### Questions on the material
A) In the forum thread on football's greatest players, rewrite the passage from "Can have a look" up to and including "quite a few.", replacing "defensive standards" with "defending standards".
B) Name every player in the numbered top-five list in the forum thread on football's greatest players.
C) For the forum thread on football's greatest players, answer yes or no to each statement and quote the words of the text that settle it: (i) Pele scored 12 goals in 14 World Cup games for Brazil. (ii) The numbered top-five list puts Pele in first place. (iii) Pele is described as an out-and-out centre-forward.

### Text provided
((
It was a hard enough league for Santos not to win every year despite (or perhaps because of) winning lots of international club matches (Libertadores and Intercontinental) and Pelé scoring 30+ goals nearly every season.

Can have a look at the league stats here.
 

The Sean

Cricketer Of The Year
btw if we're dismissing Pele's record of over 1000 fc goals, do we have any idea how many other players came close to that? If defensive standards were so poor, there should be quite a few.
It was a hard enough league for Santos not to win every year despite (or perhaps because of) winning lots of international club matches (Libertadores and Intercontinental) and Pelé scoring 30+ goals nearly every season.
Exactly. Writing off Pele's goalscoring record as being hugely inflated by his performances for Santos both insults the quality of that league and also ignores his international record for Brazil, which was fantastic - 77 in 92 full internationals, 12 in 14 World Cup games. And we have to remember to take into account that he was an inside-left, not an out-and-out centre-forward, and was often just as much a creator as a scorer.
 

Teja.

Global Moderator
I do not know if Maradona was fed PED without his knowledge as a teenager, all I can rate him on is his effectiveness on the field and his achievements. Based on that, for me, he is without doubt the finest footballer of all-time.

My top five would look like this:-

1.Diego Maradona
2.Lev Yashin
3.Franz Beckenbauer
4.Alberto Di Stefeno
5.Pele
 

Goughy

Hall of Fame Member
Hmm, cheers for that, fairly interesting. Alarm bells go off when you ask someone for a source and they use the phrase "common knowledge" :p.
))
### Exercise data
((
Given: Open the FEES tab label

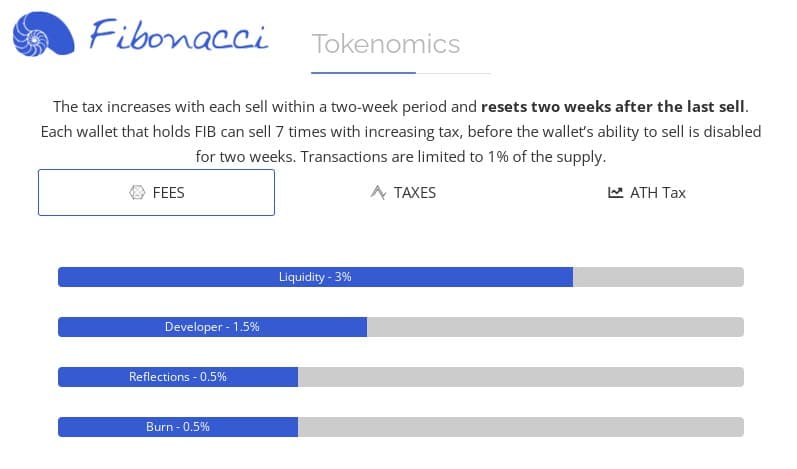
))
((
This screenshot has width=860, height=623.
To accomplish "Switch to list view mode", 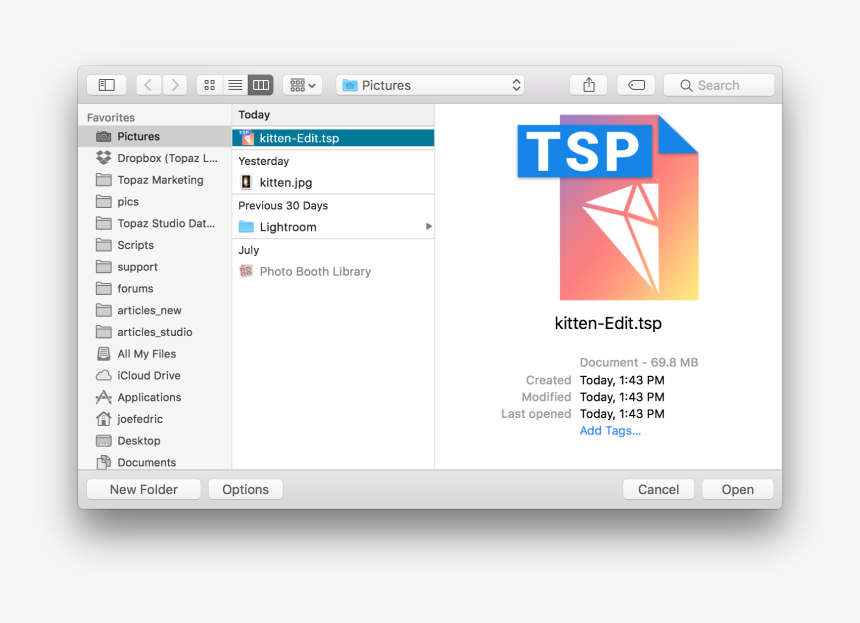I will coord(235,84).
))
### Solutions in order
A)
Can have a look at the league stats here.
 

The Sean

Cricketer Of The Year
btw if we're dismissing Pele's record of over 1000 fc goals, do we have any idea how many other players came close to that? If defending standards were so poor, there should be quite a few.

B) Diego Maradona, Lev Yashin, Franz Beckenbauer, Alberto Di Stefeno, Pele

C)
(i) Yes: "12 in 14 World Cup games"
(ii) No: "1.Diego Maradona" and "5.Pele"
(iii) No: "he was an inside-left, not an out-and-out centre-forward"